--- DATA FOR REVIEW Enclosed Below ---

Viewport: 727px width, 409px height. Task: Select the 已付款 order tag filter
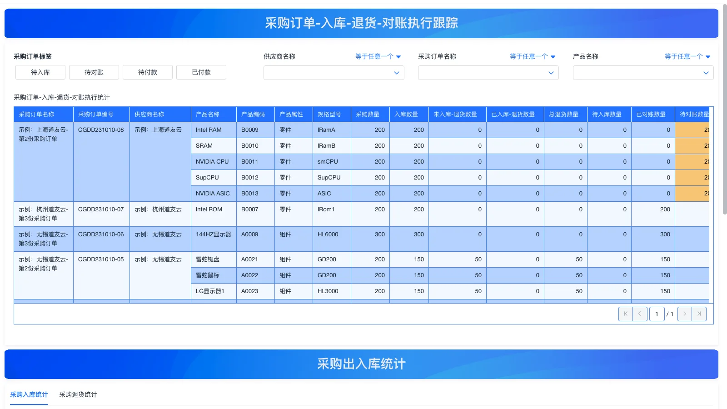(x=201, y=72)
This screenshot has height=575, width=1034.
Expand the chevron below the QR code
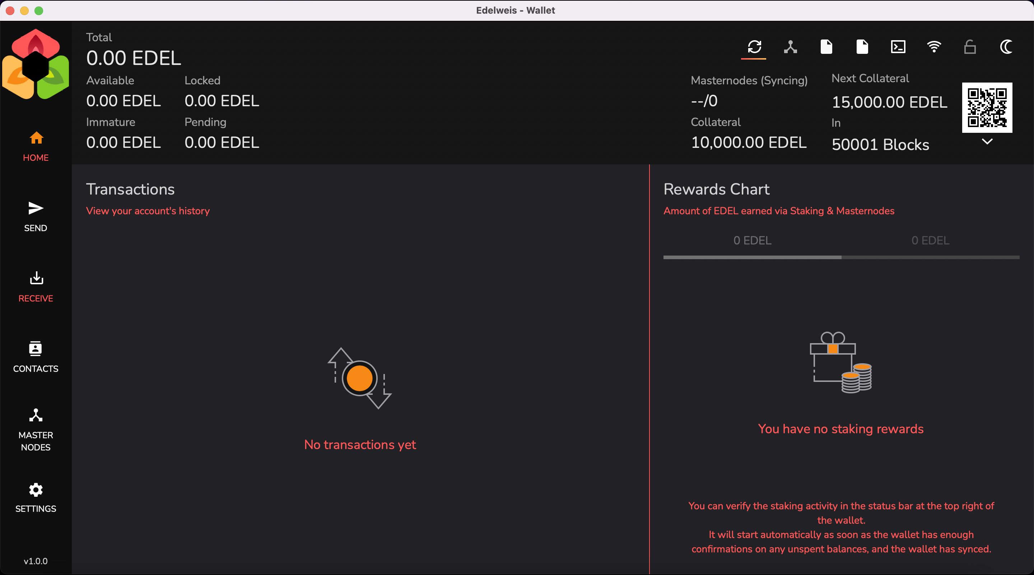(987, 141)
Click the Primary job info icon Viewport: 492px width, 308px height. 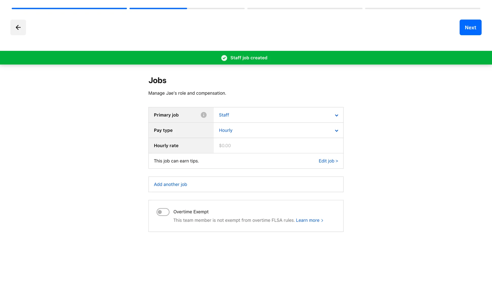pyautogui.click(x=203, y=115)
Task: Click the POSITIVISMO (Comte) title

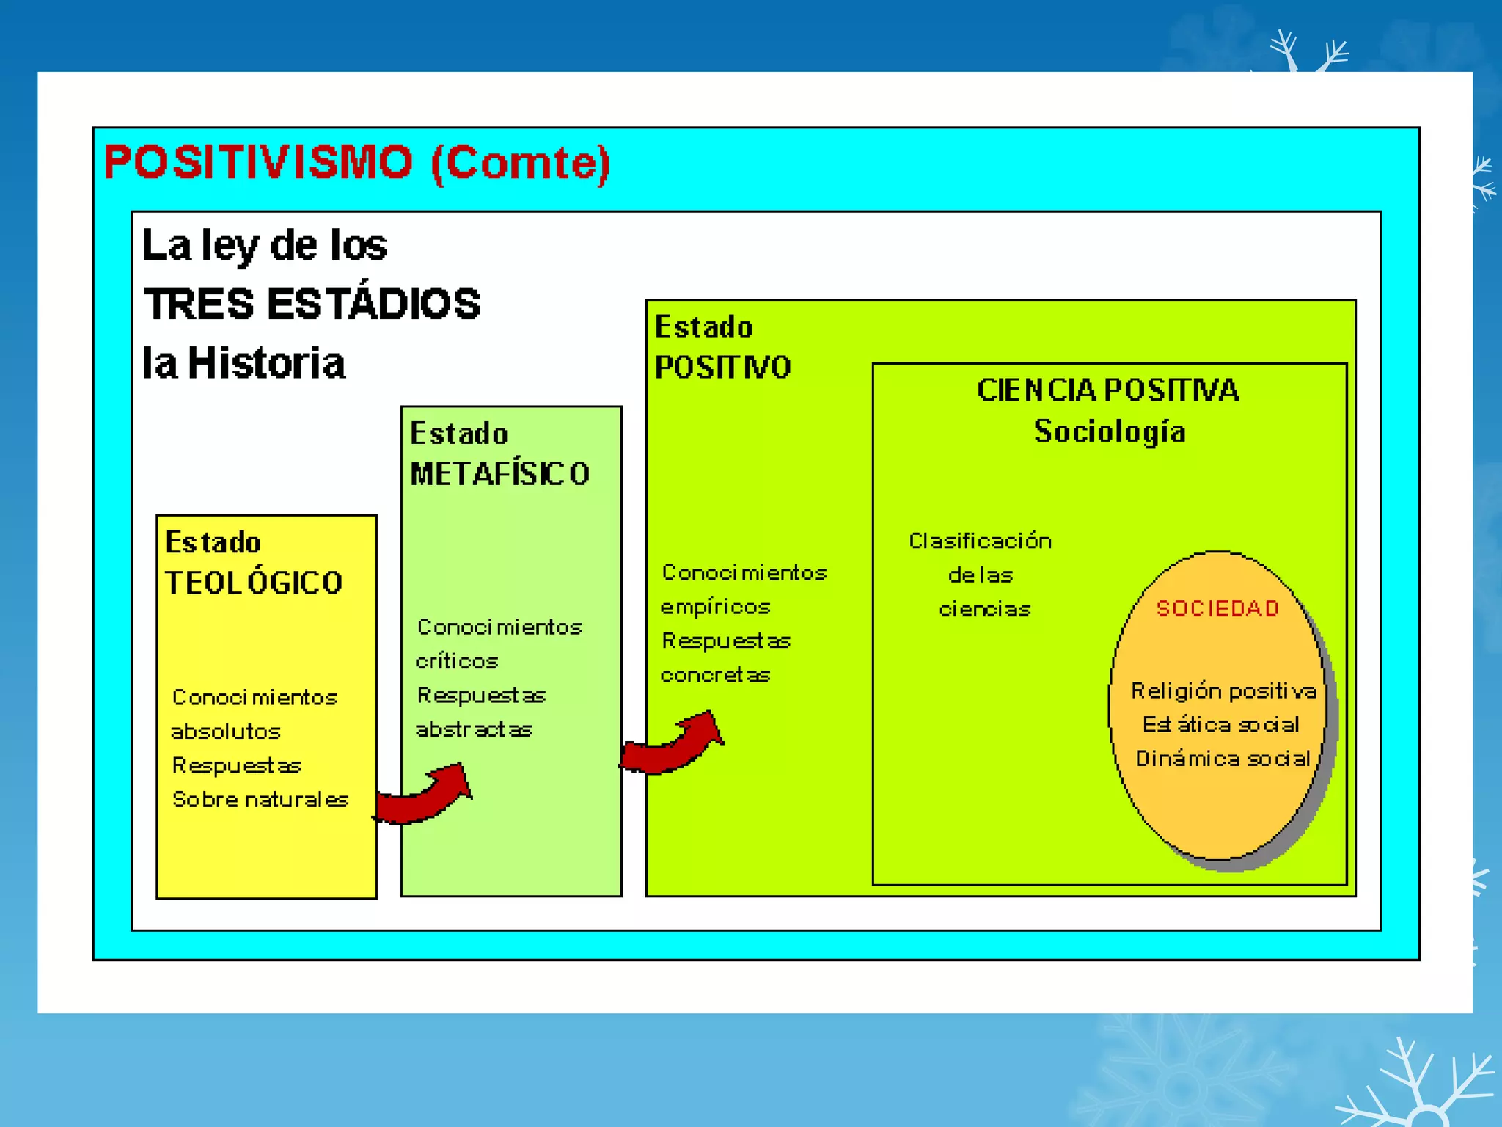Action: 357,162
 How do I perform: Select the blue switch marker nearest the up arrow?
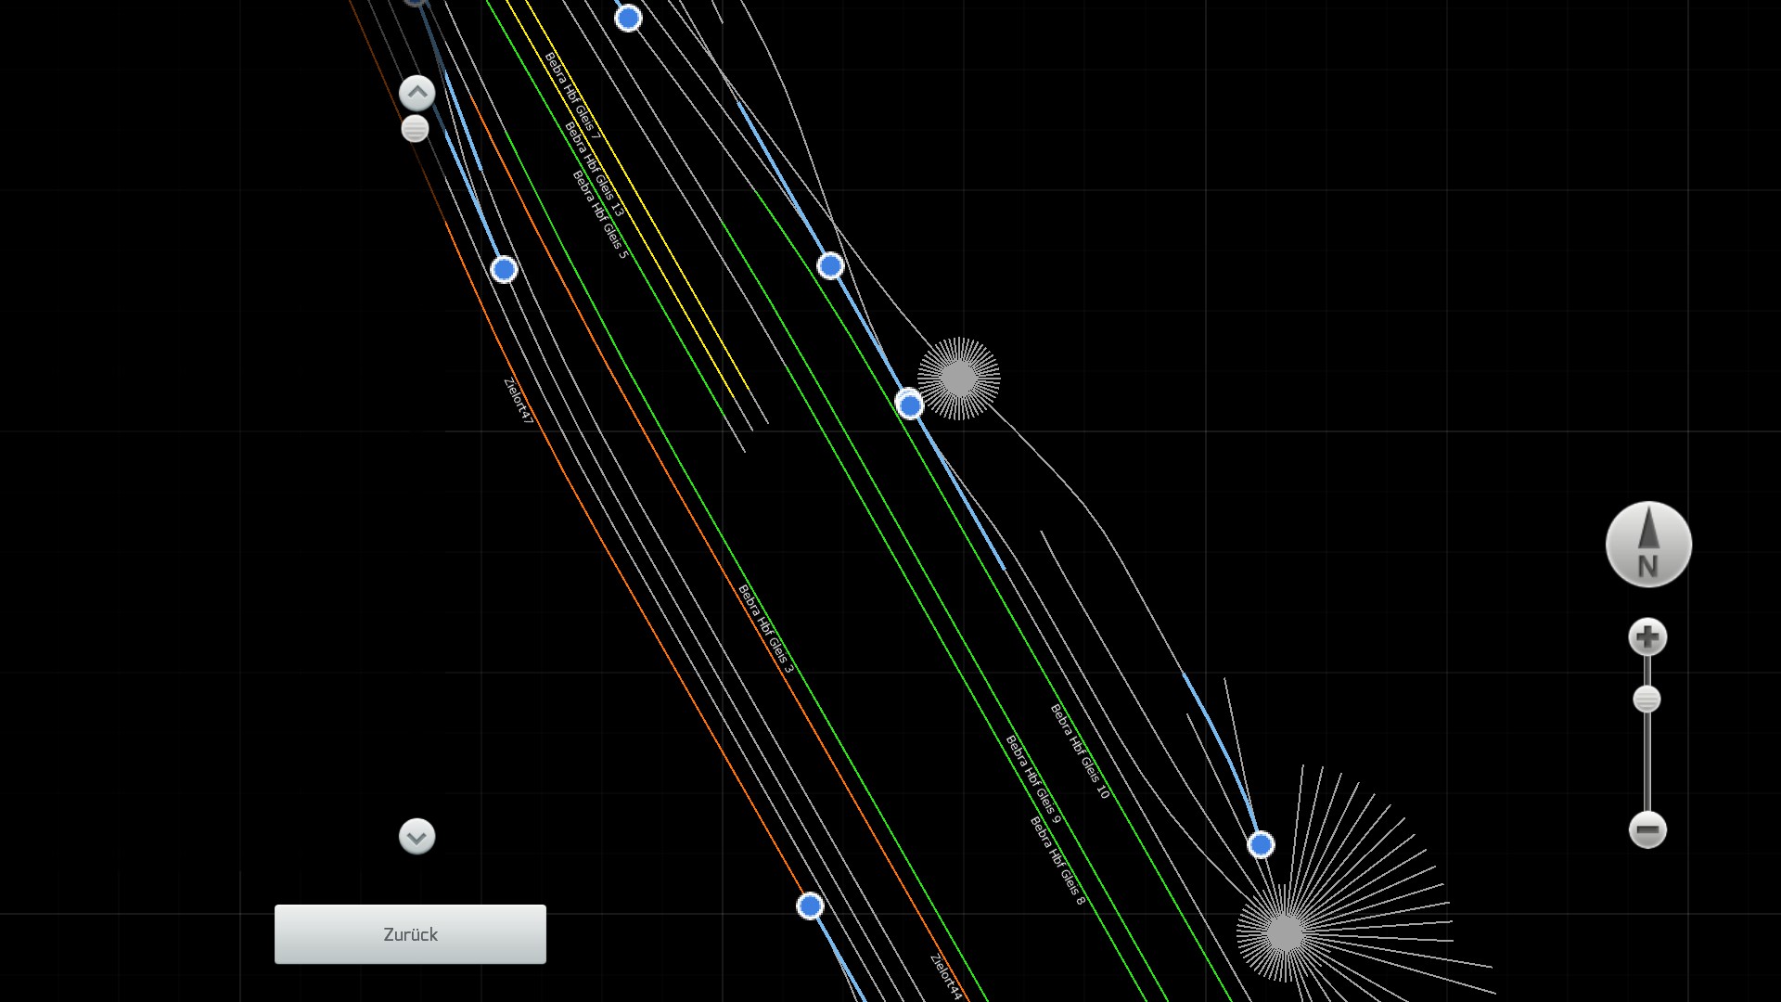(504, 269)
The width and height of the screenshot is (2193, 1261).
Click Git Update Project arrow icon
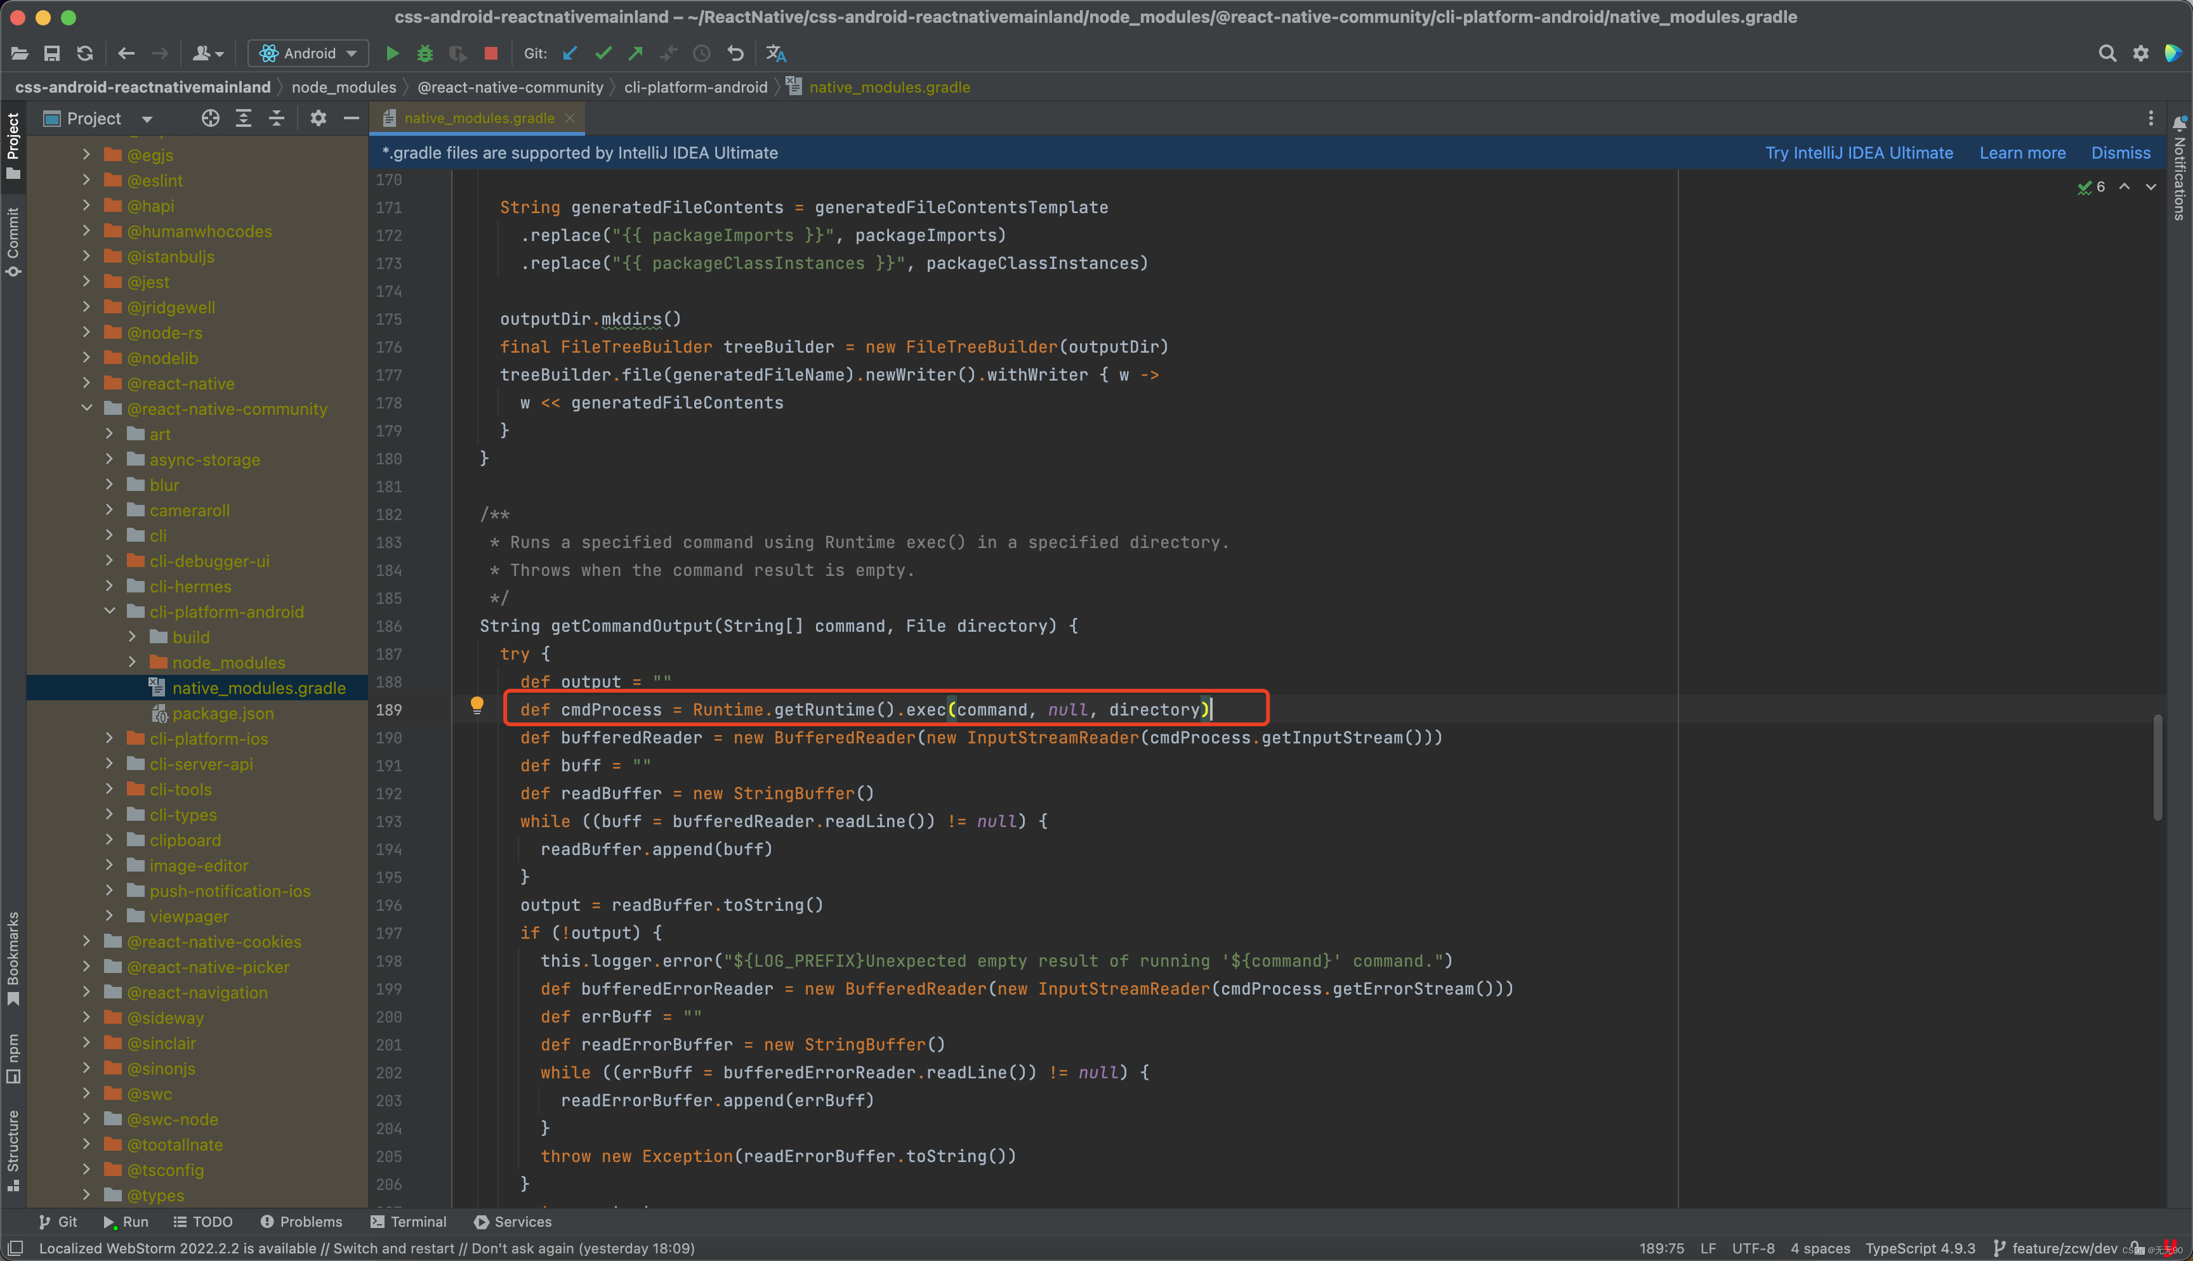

--- End of Enclosed DATA FOR REVIEW ---

YOUR OBJECTIVE => State how many lines of the entries include the word "screenshot", giving that number by itself.

YOUR SOLUTION => 2